Kristoffer by Kiirstin Marilyn is a heartfelt love letter to her older brother who passed away in 2021. The EP is Brimming with emotion. It celebrates his life while tackling the themes of loss, love, and grief that come from losing someone so close to you. The EP explores these themes through an alt-rock lens, using nonlinear storytelling excellently to cover the complex train of thought that often comes with grief.

Beginning with Beyond the Bad, the song follows the narrative of Kiirstin scrolling on her phone and seeing photos of her brother. It takes her back to the moment she found out he had passed. She aptly describes how our brains focus on these potent emotional moments. The song does a great job of exploring how sensitive the triggers that remind us can be. The swell of emotion, brought on by the layers of strings in the second half washes over the listener, punctuating the gravitas of the EP while also giving context through the lyrics that lay the foundation for songs to come.

Real Life, is one of my favorite tracks on the EP, conveying more of a heavy rock energy, the song explores an aspect of trauma I haven’t seen covered often.
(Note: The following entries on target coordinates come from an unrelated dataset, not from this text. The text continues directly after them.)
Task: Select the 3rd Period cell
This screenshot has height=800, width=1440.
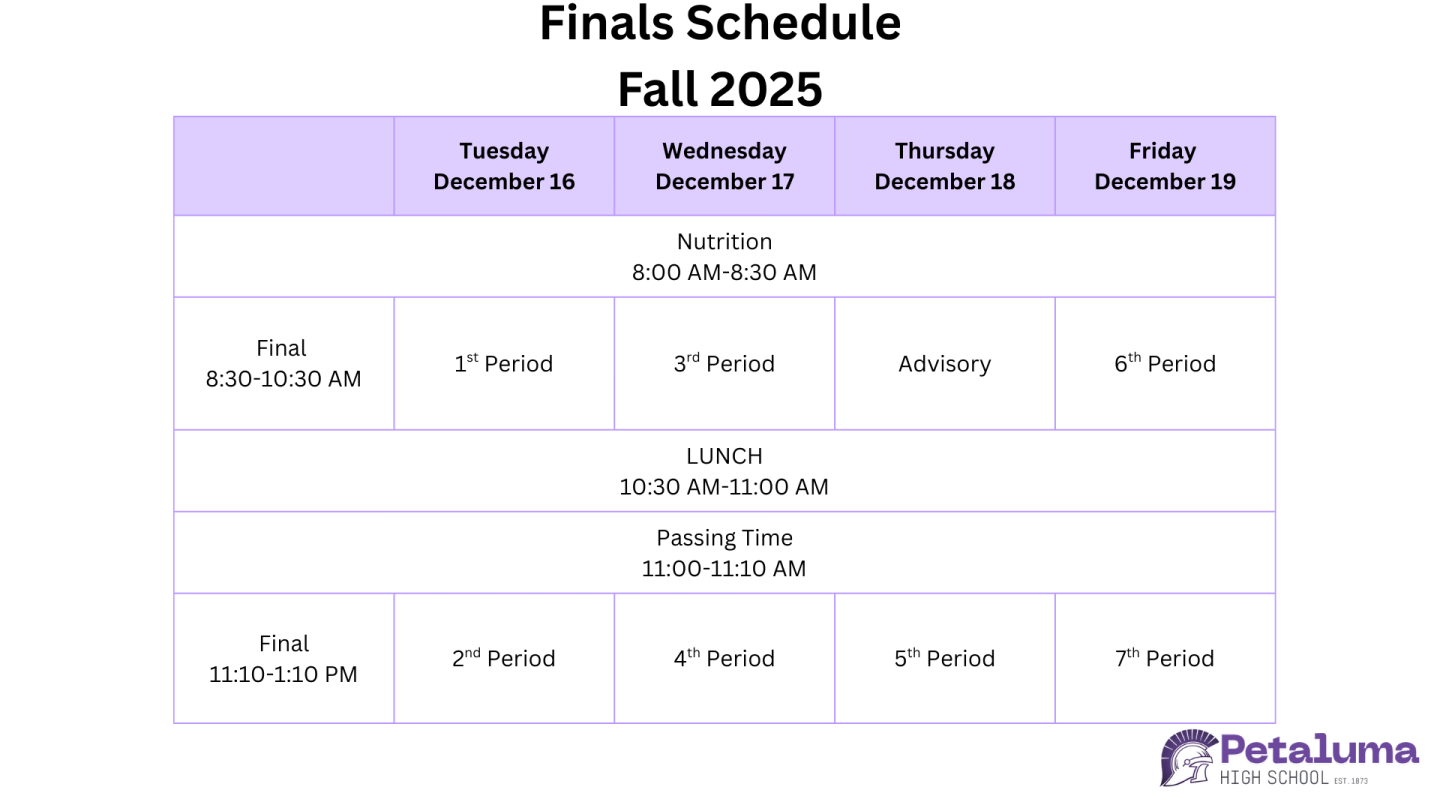Action: [x=724, y=364]
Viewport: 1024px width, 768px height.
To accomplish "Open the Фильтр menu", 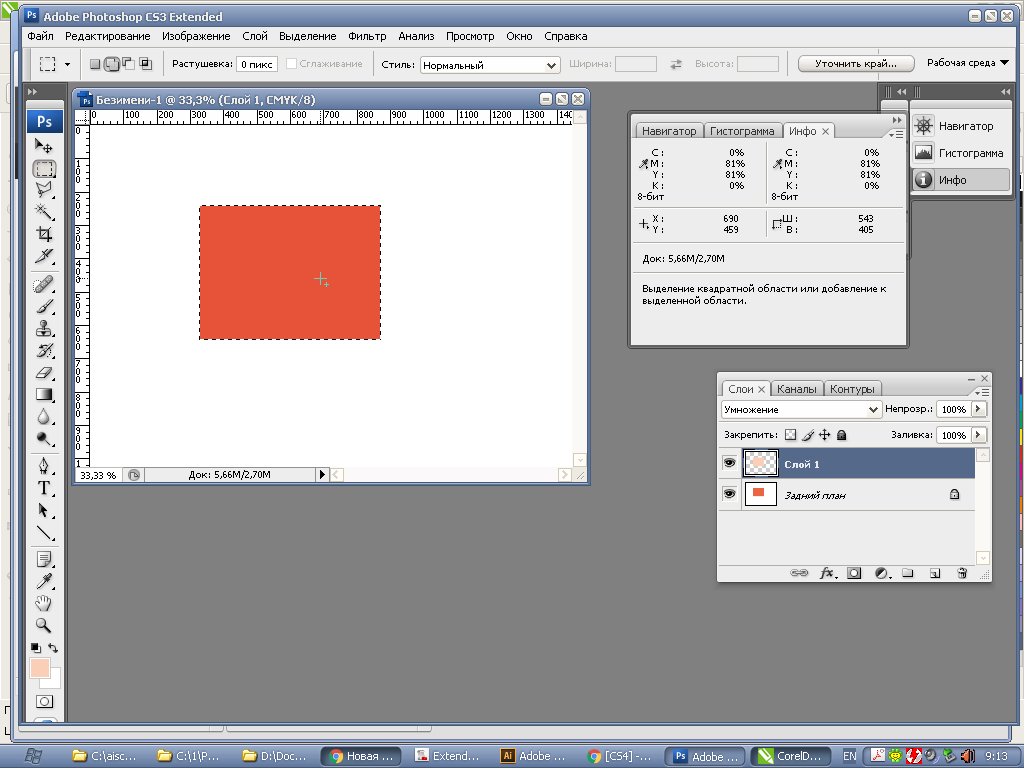I will click(367, 36).
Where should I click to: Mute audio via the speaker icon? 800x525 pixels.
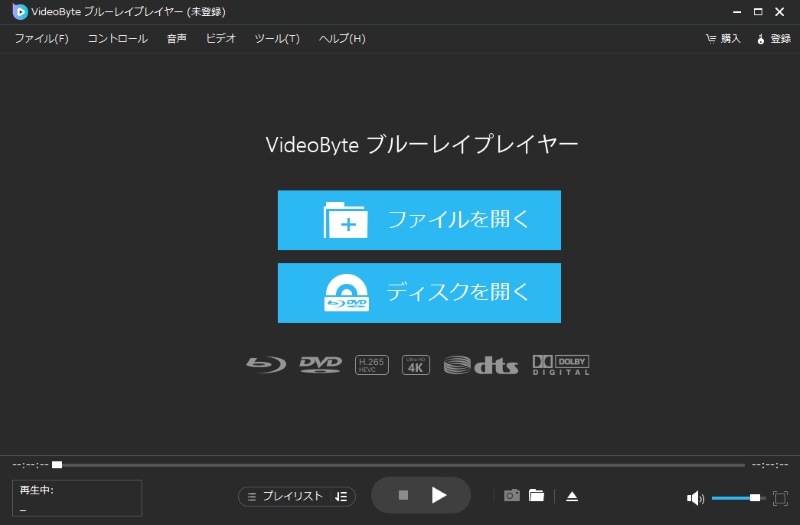(x=695, y=498)
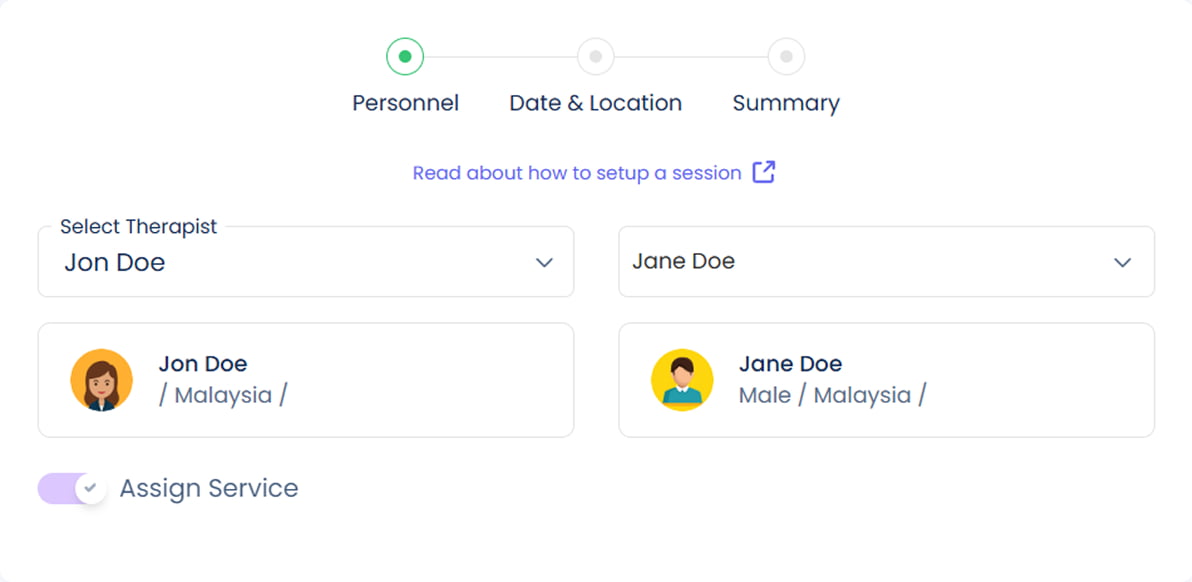Click the Summary step circle
This screenshot has width=1192, height=582.
pyautogui.click(x=786, y=57)
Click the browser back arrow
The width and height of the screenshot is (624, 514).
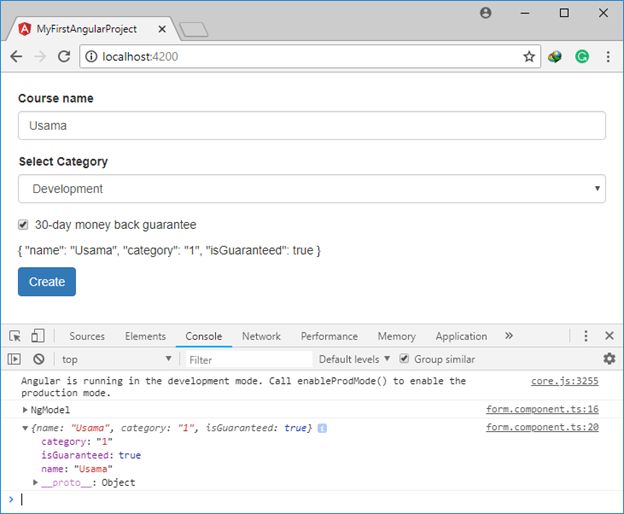pyautogui.click(x=17, y=57)
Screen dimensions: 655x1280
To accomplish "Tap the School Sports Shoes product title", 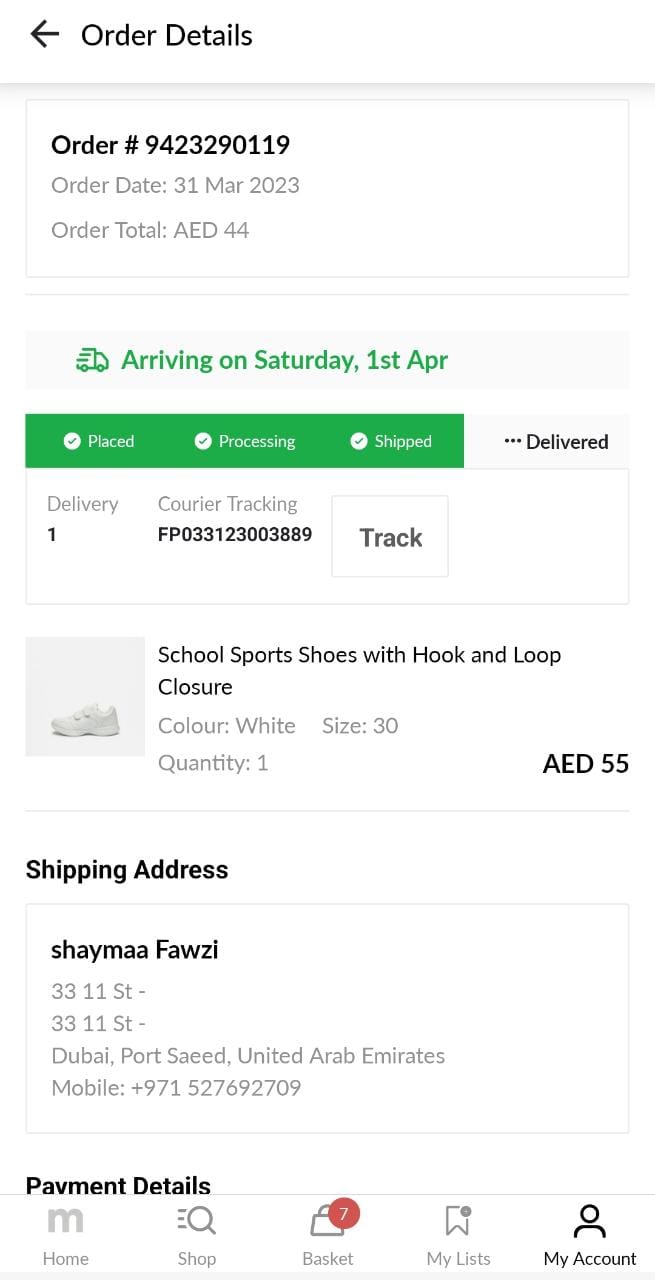I will [359, 670].
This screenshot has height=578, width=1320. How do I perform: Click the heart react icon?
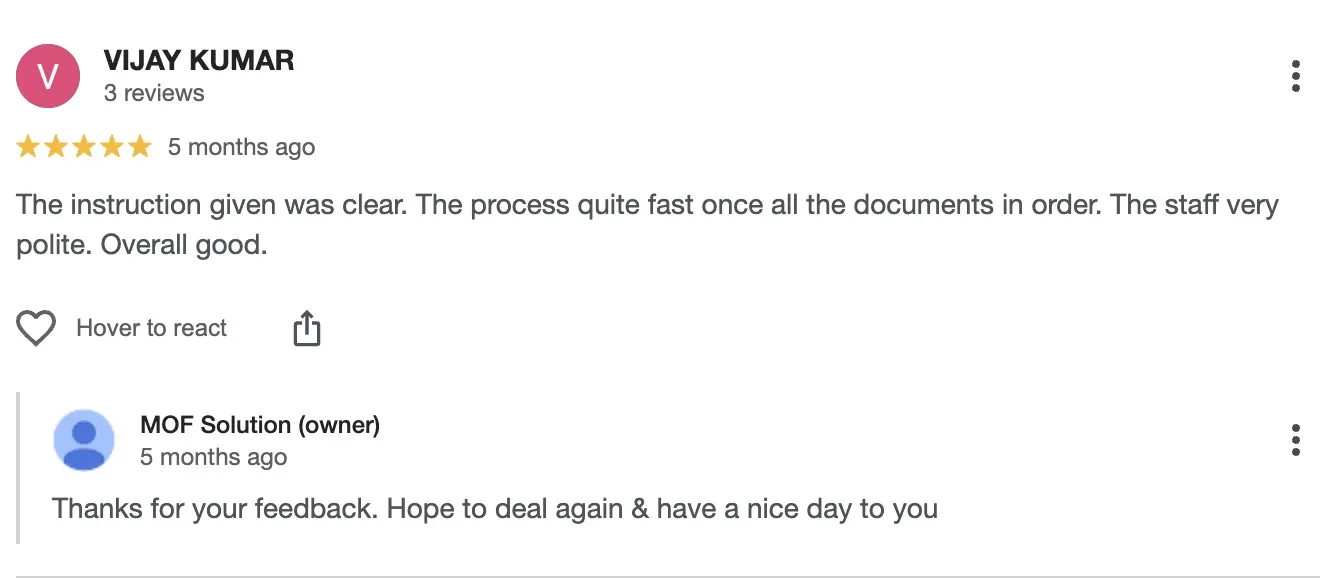coord(36,328)
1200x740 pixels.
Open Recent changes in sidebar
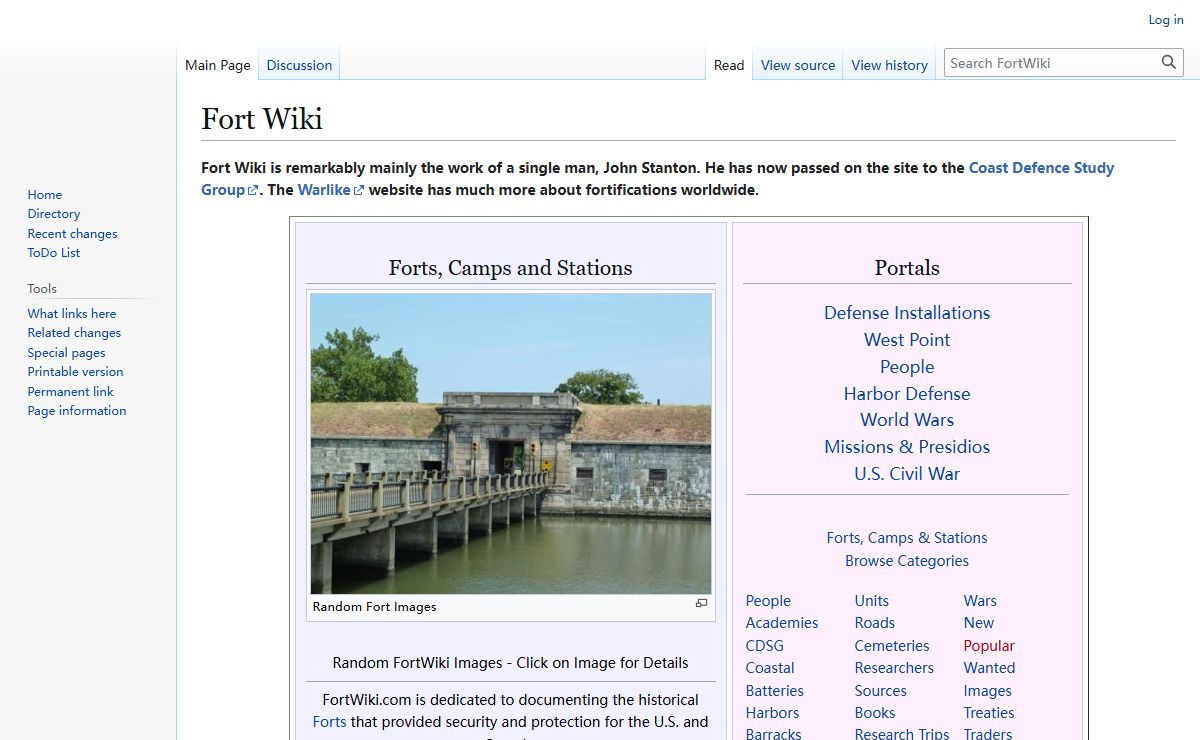click(x=72, y=233)
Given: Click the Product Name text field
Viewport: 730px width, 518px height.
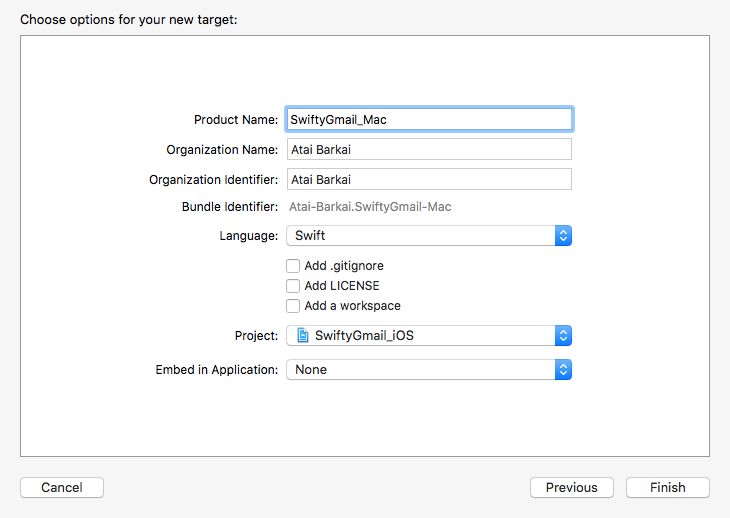Looking at the screenshot, I should (x=428, y=119).
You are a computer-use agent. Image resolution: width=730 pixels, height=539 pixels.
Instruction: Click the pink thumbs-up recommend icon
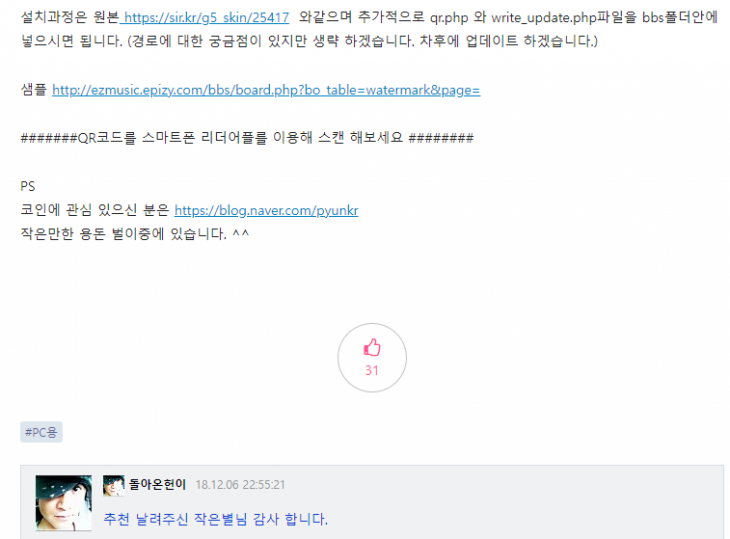coord(372,348)
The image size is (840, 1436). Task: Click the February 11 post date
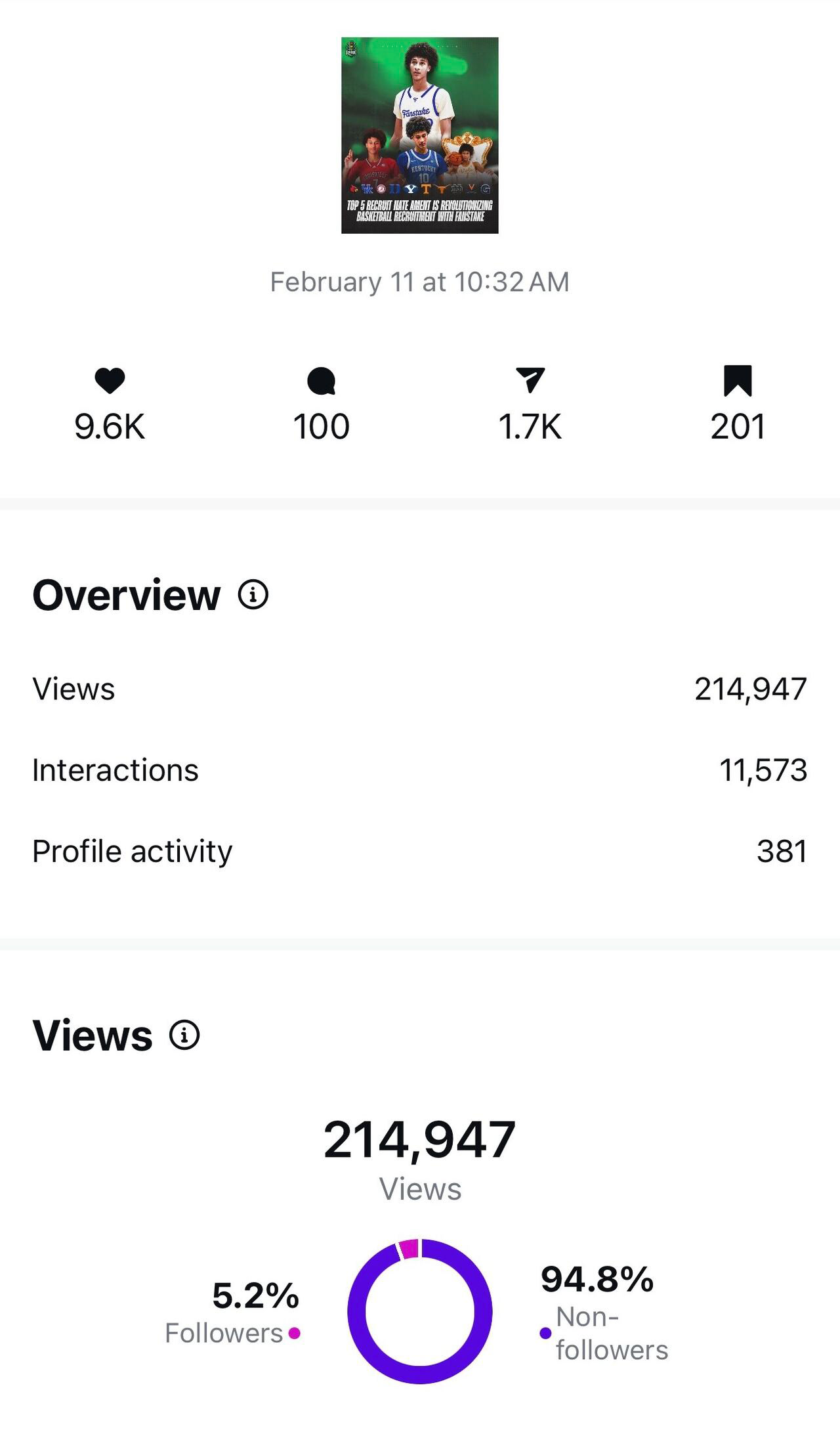coord(420,282)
This false sense of numbness and invulnerability is something I think a lot of people would be able to relate to when dealing with tough times in life. Sometimes it feels like it would be easier to pretend you didn’t need to process and instead turn off those feelings. “Why do I try, if the world’s given up, so am I.” This sense of feeling cynical and jaded in the face of intense emotional distress is something that feels true and honest. I like how its sentiment is matched with the crunchy rock distortion, hiding that vulnerability.

Train Tracks connects the raw honesty of the first track with the energy and confidence of Real Life. Reminiscing on the past, Train Tracks recalls the adventures Kiirstin used to have with her brother. In those moments she feels safe and instrumental marches with the confidence to match. Then in the chorus, it feels like she has snapped back to the present, frustrated with herself for living in the past.

Older, the final track on the EP is written from the perspective of Kristoffer, thinking about his younger sister. It’s a real punch in the gut and ends the EP on a heartbreaking note. I think the concept of hiding parts of yourself from your sibling to look after her “trying to protect you, kid, from the things that I did” paints a picture of the pain and the beauty in their relationship and it’s that contrast that makes the EP so fantastic.

The EP is heartfelt and honest and its balance between different timelines and perspectives explores grief, love, and loss in an interesting and deeply human way. I’m glad I got the chance to listen to Kristoffer, it blew me away from start to finish.